Researchers have identified the first loci associated with anorexia nervosa, suggesting that it is a metabolic as well as a psychiatric illness.
New research suggests that metabolic factors underpin anorexia nervosa in addition to psychiatric ones.
Anorexia nervosa is a devastating condition, with the highest mortality rate of psychiatric disorders. Worldwide, millions suffer from this condition, which drives them to keep their body weight as low as possible. Now, new research published in The American Journal of Psychiatry presents for the first time a genetic region underpinning anorexia, along with genetic evidence suggesting that anorexia is a metabolic as well as a psychiatric illness.
“For over 30 years I have been trying to figure out what causes this harmful yet incredibly complex condition,” said Cynthia Bulik, corresponding author of the study and founding director of the University of North Carolina, Chapel Hill Center of Excellence for Eating Disorders. “We knew it ran in families and was heritable. The next step was to do an adequately powered genome-wide associated study.”
Previous studies yielded no genome-wide significant hits, but this did not hinder Bulik’s team; other psychiatric illnesses only revealed significant data as the sample size grew. For this study, they used 12 case-controlled cohorts to perform a powerful genome-wide association study (GWAS) with 3495 anorexia cases and 10,982 controls.
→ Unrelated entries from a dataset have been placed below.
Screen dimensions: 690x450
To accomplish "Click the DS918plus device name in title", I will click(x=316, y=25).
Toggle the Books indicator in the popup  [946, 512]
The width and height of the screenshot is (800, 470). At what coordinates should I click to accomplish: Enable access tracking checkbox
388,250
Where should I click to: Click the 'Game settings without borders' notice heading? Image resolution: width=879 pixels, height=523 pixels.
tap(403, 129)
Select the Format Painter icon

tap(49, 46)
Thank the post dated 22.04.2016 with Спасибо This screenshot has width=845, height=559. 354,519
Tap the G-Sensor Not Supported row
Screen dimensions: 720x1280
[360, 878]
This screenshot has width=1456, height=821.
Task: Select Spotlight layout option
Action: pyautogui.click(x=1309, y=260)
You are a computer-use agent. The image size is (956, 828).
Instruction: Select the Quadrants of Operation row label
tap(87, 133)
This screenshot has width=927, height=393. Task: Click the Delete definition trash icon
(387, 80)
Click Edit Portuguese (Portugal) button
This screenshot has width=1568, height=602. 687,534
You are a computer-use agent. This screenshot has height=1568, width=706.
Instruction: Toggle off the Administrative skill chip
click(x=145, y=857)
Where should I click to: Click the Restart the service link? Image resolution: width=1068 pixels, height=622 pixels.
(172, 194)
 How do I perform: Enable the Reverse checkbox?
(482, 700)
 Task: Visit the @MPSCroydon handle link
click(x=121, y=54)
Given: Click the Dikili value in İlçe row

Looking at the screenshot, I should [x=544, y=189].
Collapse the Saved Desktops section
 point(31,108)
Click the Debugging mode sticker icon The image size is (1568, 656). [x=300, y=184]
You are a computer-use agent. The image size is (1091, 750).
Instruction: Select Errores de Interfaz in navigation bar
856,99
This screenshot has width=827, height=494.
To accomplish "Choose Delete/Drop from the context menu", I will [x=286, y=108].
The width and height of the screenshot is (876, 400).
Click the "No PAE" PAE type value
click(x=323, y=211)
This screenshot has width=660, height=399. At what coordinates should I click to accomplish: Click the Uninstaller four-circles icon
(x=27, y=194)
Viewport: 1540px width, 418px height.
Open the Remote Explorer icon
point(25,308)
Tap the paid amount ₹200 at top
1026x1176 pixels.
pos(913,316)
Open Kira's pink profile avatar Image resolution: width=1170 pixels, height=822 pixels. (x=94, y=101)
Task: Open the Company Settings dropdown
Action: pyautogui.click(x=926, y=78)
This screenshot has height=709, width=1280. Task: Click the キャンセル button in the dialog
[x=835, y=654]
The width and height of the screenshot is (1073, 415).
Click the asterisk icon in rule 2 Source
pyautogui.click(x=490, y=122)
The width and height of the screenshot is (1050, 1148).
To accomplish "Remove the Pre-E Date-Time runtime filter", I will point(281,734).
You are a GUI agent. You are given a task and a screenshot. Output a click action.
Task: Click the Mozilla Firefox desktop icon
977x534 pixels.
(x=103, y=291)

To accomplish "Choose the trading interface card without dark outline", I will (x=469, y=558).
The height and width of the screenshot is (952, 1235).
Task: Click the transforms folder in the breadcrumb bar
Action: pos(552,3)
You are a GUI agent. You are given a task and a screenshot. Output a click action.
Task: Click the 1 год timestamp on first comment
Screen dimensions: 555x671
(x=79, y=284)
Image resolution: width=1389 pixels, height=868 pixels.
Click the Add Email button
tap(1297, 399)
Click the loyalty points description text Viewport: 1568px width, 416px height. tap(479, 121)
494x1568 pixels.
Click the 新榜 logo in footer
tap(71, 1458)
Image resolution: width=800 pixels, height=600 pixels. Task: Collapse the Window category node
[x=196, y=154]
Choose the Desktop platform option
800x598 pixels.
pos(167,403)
To their delight, they found a significant genome-wide locus for anorexia on chromosome 8, an area harboring previously reported type 1 diabetes and rheumatoid arthritis loci. The team further conceptualized the disorder by identifying a negative correlation between anorexia and body mass index (BMI)-related measures.
“This is probably the most interesting finding,” said Bulik. “This negative genetic correlation between anorexia nervosa and the other metabolic parameters screamed out the need to start considering the metabolic pathways of anorexia in addition to the psychiatric pathways.”
These links between anorexia and metabolic issues, as well as the well-established psychiatric issues, may lead to improved treatment programs when considering weight disregulation. “Presently, if a patient is admitted for treatment and re-nourished, subsequent to recovery their weight can rapidly drop. If we can understand the mechanism that brings their weight down to that low set point, we could reverse it,” stated Bulik.
Looking forward, Bulik’s team plans to further increase their sample size. “We have seven samples we are currently genotyping in order to identify more relevant genetic regions, with the end goal of moving into animal models.”